Il campo magnetico della Terra si indebolisce e si rafforza ciclicamente, con variazioni che lasciano una firma su alcuni minerali quando sono caldi, come il ferro rimasto all’interno dei 32 mattoni cotti migliaia di anni fa e analizzati dai ricercatori guidati da Matthew Howland. Su ogni mattone veniva inciso il nome del monarca regnante: questi nomi, insieme alle analisi compiute sui granelli metallici, hanno permesso di disegnare una mappa storica dei cambiamenti che sono avvenuti nel campo magnetico terrestre. In questo modo, gli autori dello studio hanno potuto confermare l’esistenza della cosiddetta “anomalia geomagnetica levantina dell’età del ferro”: un’anomala intensità del campo magnetico in un periodo compreso tra 1050 e 550 a.C. nell’area intorno al moderno Iraq.
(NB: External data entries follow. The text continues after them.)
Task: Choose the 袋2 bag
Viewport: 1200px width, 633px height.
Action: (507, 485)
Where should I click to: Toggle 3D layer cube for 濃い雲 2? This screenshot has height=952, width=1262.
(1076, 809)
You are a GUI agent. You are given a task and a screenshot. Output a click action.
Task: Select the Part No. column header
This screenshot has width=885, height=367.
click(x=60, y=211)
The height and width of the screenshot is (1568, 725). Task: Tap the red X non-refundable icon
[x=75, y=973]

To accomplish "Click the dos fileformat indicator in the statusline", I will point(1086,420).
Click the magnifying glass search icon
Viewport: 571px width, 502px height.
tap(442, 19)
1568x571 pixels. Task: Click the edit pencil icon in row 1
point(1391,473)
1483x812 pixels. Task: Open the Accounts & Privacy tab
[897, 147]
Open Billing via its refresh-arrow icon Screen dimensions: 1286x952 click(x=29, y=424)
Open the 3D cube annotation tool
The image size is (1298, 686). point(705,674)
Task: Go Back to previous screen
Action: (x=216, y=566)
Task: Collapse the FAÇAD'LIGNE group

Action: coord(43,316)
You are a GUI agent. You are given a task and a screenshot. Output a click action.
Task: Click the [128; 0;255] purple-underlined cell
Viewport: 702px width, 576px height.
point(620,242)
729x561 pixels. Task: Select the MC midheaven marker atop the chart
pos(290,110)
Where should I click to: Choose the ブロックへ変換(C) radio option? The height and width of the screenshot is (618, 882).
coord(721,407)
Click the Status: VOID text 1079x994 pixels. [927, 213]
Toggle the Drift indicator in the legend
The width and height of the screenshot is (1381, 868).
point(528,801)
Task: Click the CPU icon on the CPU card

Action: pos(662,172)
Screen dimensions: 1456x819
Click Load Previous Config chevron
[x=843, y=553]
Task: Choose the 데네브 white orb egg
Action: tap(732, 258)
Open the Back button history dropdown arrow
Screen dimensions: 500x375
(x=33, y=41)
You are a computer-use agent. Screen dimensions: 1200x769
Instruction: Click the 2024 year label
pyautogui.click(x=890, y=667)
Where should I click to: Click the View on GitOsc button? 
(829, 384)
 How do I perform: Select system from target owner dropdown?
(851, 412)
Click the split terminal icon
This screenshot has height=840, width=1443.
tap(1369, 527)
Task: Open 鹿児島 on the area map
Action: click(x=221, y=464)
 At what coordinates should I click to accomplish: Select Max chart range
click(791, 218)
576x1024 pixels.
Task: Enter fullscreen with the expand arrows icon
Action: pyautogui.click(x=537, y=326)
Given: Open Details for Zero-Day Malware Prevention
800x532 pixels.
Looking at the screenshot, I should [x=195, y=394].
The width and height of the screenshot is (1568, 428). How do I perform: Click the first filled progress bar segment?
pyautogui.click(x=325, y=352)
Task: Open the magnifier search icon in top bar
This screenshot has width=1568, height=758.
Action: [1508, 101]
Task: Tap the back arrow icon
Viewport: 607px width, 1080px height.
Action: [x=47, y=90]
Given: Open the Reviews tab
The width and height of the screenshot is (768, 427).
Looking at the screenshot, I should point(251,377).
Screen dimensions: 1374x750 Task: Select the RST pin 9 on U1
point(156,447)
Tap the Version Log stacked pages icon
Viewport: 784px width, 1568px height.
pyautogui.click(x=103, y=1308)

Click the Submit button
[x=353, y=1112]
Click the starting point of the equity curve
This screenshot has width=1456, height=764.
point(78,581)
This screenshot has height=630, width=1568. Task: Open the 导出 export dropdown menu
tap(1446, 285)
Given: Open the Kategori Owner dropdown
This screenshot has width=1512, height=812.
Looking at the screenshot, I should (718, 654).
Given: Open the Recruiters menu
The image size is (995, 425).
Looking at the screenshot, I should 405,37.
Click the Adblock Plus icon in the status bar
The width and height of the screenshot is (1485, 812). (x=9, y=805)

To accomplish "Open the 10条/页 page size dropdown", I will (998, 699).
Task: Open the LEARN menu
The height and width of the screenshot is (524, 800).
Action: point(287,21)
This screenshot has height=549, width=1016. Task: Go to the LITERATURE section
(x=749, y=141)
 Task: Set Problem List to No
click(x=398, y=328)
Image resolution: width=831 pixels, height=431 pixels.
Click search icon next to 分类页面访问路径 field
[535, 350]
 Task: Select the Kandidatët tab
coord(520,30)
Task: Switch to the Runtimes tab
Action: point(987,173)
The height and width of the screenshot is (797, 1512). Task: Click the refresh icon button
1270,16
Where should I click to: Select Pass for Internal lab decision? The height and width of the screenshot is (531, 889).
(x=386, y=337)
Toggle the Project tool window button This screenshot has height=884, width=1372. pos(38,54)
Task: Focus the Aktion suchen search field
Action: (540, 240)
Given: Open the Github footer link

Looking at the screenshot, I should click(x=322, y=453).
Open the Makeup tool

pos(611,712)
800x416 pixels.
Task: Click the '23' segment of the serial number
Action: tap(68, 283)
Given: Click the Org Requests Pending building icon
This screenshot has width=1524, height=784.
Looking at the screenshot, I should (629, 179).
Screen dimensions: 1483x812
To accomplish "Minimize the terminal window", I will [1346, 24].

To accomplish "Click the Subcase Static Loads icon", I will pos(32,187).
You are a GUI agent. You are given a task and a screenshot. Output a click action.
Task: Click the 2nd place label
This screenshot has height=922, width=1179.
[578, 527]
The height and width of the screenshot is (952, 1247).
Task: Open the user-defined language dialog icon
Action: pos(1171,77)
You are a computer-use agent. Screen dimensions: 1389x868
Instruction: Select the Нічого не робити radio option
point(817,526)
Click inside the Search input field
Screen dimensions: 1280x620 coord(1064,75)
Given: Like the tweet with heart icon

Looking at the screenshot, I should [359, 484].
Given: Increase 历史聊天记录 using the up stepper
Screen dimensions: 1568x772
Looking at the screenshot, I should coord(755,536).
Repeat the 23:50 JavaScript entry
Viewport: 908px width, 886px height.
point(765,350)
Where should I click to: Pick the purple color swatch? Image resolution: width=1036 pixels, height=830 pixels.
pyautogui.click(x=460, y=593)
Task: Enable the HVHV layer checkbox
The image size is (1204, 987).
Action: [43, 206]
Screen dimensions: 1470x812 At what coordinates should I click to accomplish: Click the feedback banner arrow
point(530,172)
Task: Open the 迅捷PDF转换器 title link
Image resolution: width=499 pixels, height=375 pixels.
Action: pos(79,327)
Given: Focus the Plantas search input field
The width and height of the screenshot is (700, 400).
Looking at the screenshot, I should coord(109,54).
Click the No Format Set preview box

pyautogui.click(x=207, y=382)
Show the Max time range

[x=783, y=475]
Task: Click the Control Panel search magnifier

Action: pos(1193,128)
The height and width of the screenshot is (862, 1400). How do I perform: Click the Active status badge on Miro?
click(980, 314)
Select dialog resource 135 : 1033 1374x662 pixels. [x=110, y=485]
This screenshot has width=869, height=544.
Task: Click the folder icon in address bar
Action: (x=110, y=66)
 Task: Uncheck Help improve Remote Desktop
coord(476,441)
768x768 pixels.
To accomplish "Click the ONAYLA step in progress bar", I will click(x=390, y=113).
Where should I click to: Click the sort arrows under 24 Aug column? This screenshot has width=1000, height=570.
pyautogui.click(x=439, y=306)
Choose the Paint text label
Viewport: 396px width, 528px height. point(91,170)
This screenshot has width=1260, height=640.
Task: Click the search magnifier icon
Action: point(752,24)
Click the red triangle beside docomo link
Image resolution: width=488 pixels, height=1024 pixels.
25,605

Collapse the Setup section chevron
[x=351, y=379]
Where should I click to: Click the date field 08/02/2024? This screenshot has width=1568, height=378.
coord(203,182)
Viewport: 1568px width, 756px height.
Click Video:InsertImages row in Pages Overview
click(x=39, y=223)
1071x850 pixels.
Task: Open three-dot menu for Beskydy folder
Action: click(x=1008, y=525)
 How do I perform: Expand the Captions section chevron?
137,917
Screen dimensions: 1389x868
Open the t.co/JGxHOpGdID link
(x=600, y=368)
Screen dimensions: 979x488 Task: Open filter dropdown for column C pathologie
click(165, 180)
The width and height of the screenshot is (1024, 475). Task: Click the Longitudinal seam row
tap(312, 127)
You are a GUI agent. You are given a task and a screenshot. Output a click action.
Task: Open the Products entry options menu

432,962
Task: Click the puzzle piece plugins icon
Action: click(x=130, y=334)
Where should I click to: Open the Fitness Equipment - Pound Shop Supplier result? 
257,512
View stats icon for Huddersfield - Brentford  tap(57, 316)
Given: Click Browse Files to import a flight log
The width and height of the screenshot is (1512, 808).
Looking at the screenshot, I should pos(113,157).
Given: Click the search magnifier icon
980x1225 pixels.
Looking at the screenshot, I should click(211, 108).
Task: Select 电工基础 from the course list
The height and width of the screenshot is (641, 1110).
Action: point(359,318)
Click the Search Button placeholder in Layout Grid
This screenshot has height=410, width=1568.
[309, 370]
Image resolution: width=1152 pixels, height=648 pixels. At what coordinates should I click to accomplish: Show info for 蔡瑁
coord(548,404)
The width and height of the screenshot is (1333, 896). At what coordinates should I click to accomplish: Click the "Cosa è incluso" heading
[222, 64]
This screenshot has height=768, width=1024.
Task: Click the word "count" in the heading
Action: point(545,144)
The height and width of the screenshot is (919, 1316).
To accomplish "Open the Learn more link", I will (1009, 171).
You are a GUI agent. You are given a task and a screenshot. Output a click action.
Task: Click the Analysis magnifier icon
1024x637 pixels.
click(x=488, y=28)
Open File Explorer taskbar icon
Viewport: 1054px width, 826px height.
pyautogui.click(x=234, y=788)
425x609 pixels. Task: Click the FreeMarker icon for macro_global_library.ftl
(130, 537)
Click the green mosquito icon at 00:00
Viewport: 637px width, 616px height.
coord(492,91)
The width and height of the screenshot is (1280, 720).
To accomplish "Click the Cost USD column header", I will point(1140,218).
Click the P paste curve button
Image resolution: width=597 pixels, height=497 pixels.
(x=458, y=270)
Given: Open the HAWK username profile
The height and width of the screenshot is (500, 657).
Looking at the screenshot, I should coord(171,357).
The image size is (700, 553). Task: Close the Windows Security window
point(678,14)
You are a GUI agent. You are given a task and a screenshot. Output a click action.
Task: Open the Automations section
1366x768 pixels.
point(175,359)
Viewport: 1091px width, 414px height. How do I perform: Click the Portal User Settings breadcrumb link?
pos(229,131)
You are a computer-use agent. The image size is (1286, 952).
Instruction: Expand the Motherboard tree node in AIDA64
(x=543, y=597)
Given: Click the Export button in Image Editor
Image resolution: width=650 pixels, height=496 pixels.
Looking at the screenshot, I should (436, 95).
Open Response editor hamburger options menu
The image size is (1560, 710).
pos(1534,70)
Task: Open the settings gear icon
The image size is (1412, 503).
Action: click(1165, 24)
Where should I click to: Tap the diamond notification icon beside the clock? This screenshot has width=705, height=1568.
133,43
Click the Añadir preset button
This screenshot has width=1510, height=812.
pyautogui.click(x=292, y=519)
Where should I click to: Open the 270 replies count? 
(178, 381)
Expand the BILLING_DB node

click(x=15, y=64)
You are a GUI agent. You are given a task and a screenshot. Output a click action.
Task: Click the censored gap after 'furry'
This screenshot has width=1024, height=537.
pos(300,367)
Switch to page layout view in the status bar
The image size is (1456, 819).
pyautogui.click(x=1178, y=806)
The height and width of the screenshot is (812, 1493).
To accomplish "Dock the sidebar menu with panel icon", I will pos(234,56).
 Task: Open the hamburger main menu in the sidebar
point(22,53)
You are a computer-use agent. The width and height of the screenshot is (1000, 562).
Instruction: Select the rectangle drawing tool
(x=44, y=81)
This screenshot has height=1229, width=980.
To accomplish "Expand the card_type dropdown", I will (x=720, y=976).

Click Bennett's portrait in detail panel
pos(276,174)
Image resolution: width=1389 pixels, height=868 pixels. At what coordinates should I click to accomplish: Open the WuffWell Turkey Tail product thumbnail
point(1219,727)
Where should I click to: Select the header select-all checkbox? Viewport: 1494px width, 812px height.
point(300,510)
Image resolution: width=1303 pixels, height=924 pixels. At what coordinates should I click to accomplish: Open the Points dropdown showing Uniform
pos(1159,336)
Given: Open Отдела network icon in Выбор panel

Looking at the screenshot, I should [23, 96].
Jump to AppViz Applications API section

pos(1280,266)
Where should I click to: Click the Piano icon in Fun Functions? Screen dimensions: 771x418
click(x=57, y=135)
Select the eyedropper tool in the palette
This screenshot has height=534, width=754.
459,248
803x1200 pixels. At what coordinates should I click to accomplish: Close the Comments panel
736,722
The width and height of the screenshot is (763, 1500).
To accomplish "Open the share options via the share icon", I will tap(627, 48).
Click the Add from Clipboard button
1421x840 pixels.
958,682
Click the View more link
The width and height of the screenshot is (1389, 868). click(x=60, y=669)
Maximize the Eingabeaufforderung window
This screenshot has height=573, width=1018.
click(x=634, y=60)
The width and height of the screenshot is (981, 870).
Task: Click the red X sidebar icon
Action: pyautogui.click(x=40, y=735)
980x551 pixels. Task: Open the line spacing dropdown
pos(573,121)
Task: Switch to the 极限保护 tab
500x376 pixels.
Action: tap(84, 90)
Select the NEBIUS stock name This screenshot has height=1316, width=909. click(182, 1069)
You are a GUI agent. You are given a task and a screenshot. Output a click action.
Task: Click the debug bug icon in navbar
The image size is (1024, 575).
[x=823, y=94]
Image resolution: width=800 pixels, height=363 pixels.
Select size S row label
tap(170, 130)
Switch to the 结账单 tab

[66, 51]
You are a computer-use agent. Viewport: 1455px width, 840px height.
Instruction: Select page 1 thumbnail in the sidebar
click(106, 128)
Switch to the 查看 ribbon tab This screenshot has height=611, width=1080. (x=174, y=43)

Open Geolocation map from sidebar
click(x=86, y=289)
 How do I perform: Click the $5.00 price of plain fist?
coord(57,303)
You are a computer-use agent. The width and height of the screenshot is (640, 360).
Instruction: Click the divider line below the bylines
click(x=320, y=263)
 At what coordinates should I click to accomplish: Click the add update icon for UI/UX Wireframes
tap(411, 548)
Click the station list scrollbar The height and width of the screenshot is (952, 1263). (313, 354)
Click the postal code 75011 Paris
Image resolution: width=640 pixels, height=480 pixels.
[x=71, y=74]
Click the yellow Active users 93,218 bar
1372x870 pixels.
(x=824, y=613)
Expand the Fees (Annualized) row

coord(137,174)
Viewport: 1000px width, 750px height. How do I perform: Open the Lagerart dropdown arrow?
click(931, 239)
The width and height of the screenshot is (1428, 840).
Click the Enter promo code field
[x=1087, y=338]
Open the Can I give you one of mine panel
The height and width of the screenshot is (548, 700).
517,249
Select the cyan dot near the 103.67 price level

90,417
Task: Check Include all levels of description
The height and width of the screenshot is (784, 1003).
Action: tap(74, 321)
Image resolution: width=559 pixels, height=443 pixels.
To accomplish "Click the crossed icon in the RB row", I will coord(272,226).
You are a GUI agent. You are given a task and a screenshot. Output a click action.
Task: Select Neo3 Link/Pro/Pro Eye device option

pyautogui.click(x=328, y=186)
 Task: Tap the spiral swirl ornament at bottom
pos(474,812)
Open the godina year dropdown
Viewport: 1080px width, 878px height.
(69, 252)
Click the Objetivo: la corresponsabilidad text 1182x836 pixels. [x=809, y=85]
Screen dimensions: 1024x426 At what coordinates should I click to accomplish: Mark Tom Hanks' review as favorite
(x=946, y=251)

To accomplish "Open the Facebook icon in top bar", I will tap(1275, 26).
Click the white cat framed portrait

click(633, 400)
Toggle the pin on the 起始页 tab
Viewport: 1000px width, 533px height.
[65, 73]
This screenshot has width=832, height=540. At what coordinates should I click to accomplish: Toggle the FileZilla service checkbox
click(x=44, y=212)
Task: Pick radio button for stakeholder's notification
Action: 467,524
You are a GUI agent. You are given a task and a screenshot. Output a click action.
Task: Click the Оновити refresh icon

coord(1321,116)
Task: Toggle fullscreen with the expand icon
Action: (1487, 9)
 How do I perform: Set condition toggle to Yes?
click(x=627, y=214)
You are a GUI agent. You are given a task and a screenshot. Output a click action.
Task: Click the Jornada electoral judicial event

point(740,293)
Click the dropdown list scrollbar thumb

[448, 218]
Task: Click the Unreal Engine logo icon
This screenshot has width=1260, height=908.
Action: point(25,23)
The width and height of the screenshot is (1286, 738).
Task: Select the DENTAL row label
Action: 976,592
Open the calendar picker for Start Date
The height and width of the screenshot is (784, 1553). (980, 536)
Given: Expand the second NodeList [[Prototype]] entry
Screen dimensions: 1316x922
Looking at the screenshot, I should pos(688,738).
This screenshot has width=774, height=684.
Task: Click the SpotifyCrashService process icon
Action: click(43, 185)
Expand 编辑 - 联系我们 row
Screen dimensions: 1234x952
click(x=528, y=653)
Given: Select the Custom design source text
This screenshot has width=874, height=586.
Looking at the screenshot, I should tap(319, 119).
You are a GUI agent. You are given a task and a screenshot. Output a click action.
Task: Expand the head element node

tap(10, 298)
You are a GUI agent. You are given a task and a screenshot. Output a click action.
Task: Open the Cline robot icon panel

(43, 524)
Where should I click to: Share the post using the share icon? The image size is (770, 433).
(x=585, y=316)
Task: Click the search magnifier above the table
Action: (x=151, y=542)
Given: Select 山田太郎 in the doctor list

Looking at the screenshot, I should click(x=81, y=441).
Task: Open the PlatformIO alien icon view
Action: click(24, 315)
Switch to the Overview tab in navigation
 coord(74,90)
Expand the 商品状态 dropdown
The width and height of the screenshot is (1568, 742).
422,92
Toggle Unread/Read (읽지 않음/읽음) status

Inoltre, i ricercatori hanno scoperto che in cinque dei mattoni analizzati, fabbricati durante il regno di Nabucodonosor II (dal 604 al 562 a.C.), il campo geomagnetico è cambiato drasticamente in un arco di tempo molto breve: ciò confermerebbe l’ipotesi che sono possibili picchi di intensità anche molto circoscritti nel tempo.